Gravidez na adolescência em evidência no Brasil

Enviada em 12/05/2018

No documentário “Meninas”, produzido pela diretora de cinema brasileira Sandra Werneck, pode-se acompanhar a história de quatro adolescentes que estão prestes a se tornar mães. No enredo, mostra as dificuldades sociais encontradas pelas futuras mães e a escassa falta de informação sobre a prevenção da gravidez. Fora da ficção, essa realidade é comum no Brasil, afinal, dados estatísticos mostram que a taxa de gravidez adolescente chega a ser de 68,4 % variando a idade das adolescentes entre quinze a dezenove anos. Esse é um dos  principais problemas que o país foi convidado a administrar, combater e resolver.

Sob esse viés, pode-se apontar também como causa do altos índices, o fruto de um preconceito enraizado por parte de alguns pais, que se negam ou receiam  discutir gravidez com os filhos. Mas, em contradição a temática do sexo começa a deixar de ser tabu na sociedade, e casos que podem ser citados como exemplos, são vistos nos inúmeros meios de comunicação, porém não são citados pelos pais que encontram mais dificuldade em falar de sexo, do que de gravidez.

Outrossim, em virtude ao pensamento de John Locke, configura-se uma violação do “contrato social”, já que o Estado não cumpre sua função de garantir que grande parte da população, principalmente os adolescentes gozem de informativos,uma vez que os governantes respondem aos anseios sociais e grande parte da população não exige auxilio e assistência, mesmo necessitando deles.

Convém ressaltar, que uma gravidez na adolescência pode acarretar retrocesso na vida escolar dos pais, principalmente da gestante, que passa a ser responsável por si e pelo neném, fazendo com que muitas delas abandonem os estudos e prejudicando-a futuramente. Além de que a maioria dos membros das escolas, não estão preparados para receber um estudante grávida e propor-lhe um ambiente confortável, e nem discriminatório.

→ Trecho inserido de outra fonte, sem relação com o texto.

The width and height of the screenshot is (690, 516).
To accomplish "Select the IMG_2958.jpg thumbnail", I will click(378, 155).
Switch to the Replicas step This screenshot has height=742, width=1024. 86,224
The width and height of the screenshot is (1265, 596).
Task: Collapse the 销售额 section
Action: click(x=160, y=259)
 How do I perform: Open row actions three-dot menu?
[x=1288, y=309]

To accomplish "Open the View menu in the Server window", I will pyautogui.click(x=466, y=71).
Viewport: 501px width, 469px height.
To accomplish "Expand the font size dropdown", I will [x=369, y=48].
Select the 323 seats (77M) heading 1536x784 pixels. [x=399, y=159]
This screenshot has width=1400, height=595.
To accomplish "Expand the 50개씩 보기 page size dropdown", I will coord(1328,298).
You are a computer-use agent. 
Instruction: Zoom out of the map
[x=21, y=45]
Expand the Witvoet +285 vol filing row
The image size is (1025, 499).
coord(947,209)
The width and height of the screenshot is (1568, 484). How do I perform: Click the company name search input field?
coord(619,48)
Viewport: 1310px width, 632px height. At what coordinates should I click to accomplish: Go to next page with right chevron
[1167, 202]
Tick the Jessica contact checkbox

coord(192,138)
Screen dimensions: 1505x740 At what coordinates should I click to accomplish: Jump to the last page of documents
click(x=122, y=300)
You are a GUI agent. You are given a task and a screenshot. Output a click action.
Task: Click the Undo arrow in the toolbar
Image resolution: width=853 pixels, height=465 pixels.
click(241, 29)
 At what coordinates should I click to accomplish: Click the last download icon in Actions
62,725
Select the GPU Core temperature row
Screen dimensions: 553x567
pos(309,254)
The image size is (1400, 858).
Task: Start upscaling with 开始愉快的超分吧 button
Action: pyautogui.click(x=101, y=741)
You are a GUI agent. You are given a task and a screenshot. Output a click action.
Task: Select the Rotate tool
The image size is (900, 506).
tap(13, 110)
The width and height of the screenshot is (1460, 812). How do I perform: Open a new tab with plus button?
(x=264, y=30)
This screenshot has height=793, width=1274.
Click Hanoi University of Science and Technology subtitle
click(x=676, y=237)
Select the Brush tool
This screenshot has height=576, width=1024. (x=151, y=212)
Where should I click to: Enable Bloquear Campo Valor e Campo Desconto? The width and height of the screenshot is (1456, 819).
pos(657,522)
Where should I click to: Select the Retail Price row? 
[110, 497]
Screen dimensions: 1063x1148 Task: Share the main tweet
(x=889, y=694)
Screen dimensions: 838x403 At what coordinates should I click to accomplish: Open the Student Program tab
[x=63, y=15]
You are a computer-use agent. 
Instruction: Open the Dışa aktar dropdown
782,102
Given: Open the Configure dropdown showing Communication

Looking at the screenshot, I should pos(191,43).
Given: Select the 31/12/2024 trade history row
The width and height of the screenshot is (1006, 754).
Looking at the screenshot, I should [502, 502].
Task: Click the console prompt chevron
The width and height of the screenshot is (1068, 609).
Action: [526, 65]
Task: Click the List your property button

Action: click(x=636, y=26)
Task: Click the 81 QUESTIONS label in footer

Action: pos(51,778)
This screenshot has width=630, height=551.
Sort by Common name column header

Portanto, medidas são necessárias para solucionar o impasse. A fim de garantir redução nos índices de gravidez precoce, deve tornar-se efetivo a parceria do Ministério da saúde com os municípios onde a maioria da população é constituída por baixa renda, oferecendo programas de prevenção a gravidez e projetos de assistência às adolescentes gestantes. Além disso, O Ministério da Educação deve instituir nas escolas públicas, palestras ministradas por psicólogos, projetos culturais com a presença de atrizes influentes na mídia e inserção de filmes que propaguem informações sobre o tema, gerando debates em sala de aula, na presença da família, assim formarão jovens mais atentos e conscientes. Essas são medidas abrangentes que levam a redução da gravidez adolescente no Brasil.